Tanning a hide by the methods used by Native Americans involves four steps: cleaning, braining, softening, and smoking.
You will need
- A small animal hide
- A knife
- The animal's brain
- A stove
- A pot
- A blender
- A brush
- A storage area
- A chair
- And smoke
Step 1 Scrape the hide Remove meat and fat from the hide by scraping it with a knife. Scrape from side to side — not head to tail.
Use a fresh hide, preferably from an animal that has died a natural death or been the victim of a recent accident. If you use a frozen or dried hide, you will have to restore it to fresh condition.

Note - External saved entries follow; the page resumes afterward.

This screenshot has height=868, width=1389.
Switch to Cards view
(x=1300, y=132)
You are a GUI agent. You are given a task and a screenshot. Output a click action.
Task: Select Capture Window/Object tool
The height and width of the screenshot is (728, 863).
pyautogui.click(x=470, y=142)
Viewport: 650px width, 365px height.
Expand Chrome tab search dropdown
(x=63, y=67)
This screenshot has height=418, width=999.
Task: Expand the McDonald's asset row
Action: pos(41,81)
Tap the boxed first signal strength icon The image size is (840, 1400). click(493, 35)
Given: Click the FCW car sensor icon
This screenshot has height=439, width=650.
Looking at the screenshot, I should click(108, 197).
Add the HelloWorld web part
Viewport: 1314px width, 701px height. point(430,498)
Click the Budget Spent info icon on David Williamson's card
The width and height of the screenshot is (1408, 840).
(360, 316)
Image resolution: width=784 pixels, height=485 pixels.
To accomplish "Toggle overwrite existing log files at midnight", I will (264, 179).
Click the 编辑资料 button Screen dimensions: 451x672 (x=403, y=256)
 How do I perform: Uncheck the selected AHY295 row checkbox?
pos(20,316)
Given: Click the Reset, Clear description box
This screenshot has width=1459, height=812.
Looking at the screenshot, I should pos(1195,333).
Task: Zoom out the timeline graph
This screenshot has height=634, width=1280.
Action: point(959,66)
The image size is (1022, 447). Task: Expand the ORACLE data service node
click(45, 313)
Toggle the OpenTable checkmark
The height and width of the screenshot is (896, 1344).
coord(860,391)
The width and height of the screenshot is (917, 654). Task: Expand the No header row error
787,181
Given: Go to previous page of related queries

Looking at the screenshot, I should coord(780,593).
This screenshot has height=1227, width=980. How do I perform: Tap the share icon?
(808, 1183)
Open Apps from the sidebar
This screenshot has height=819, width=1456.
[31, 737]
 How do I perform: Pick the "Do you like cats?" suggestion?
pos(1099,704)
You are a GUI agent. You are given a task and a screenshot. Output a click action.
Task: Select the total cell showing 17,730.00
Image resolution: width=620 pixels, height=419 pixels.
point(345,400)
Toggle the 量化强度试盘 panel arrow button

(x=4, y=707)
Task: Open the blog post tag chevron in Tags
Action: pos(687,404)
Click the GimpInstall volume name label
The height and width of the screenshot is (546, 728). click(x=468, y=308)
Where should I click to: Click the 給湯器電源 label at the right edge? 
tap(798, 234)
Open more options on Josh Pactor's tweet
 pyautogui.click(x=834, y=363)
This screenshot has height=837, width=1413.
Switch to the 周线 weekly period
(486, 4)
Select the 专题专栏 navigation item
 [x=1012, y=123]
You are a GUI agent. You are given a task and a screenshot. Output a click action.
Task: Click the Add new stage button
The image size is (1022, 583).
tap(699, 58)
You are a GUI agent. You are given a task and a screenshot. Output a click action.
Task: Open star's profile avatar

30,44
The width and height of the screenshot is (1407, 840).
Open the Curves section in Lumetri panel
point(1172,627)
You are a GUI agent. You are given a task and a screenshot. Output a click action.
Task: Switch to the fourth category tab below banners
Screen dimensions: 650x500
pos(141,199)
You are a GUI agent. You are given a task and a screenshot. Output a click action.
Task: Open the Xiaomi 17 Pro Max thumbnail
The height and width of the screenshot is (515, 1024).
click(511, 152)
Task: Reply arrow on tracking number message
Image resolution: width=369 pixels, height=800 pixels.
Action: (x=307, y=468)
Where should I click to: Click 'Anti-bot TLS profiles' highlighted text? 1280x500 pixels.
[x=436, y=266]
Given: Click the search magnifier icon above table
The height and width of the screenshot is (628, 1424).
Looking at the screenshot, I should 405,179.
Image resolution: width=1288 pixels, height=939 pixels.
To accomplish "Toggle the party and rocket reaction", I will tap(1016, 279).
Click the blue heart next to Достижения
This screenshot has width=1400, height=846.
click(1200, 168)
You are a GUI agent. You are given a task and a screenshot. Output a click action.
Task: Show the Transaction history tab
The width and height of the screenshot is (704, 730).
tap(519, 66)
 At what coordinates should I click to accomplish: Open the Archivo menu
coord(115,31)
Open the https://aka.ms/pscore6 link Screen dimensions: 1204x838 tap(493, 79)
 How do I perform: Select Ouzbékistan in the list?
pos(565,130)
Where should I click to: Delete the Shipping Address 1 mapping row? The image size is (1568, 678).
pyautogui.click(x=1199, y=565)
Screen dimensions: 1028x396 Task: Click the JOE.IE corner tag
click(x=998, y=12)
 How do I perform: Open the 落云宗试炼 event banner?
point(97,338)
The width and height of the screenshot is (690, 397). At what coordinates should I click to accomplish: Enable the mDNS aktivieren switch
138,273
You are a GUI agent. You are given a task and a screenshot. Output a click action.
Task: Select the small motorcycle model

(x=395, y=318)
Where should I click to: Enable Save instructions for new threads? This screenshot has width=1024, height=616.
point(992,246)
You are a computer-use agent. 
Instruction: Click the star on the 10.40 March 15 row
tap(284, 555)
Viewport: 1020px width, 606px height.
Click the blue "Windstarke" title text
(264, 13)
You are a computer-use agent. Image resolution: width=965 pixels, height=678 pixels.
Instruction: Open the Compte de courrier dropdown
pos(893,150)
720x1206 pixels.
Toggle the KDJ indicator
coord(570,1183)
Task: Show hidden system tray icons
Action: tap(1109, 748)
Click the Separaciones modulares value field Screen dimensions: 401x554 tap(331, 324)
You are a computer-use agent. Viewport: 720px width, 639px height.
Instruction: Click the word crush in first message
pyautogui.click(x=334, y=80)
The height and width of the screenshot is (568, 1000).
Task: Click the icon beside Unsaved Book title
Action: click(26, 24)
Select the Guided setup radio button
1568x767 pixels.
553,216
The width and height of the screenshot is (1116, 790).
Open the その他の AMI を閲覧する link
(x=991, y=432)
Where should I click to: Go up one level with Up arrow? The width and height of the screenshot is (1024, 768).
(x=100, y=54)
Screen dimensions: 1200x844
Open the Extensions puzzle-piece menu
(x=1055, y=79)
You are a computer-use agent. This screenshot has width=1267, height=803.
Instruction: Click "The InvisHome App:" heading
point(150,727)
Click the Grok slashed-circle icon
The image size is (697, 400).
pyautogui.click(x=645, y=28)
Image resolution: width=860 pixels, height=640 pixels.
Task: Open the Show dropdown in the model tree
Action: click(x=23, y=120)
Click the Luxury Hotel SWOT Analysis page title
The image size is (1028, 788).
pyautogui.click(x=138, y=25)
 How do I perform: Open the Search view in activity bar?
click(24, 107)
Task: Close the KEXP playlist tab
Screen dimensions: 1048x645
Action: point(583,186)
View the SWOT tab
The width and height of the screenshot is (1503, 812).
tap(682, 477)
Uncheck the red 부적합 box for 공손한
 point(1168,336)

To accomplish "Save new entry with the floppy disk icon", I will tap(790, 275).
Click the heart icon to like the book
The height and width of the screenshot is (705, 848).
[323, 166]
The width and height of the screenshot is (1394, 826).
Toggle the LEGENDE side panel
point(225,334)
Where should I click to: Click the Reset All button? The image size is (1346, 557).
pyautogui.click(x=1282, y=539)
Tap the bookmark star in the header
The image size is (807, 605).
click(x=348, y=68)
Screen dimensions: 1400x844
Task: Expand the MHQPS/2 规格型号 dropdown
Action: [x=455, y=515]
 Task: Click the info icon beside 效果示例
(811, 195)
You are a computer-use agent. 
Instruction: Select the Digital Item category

Step 2 Add brains Cook the animal’s brain — beef or pork brains can also be used — in a pot of water, then put it a blender with warm water and mix well.
In general, any small animal has enough brain to tan its own hide.
Step 3 Apply the brains to the hide Moisten the hide until it feels like a sponge, and then apply some of the brain mixture to the flesh side with a brush. Let the brains sit on the skin for an hour before applying more.
Step 4 Store the hide overnight Roll the hide up with the brains inside and let it sit overnight in a cool, protected place.
Step 5 Apply more brains Apply another coat of brains in the morning before stretching out the hide.
Step 6 Soften the hide Run the hide over the back of a chair to soften it until it is completely dry.
Step 7 Smoke the hide Smoke the hide over an open fire. Smoking prevents the skin from turning hard after getting wet and discourages insects.
Native Americans used animal brains to tan hides because the oil in the brains lubricated the fibrous structure of the skin.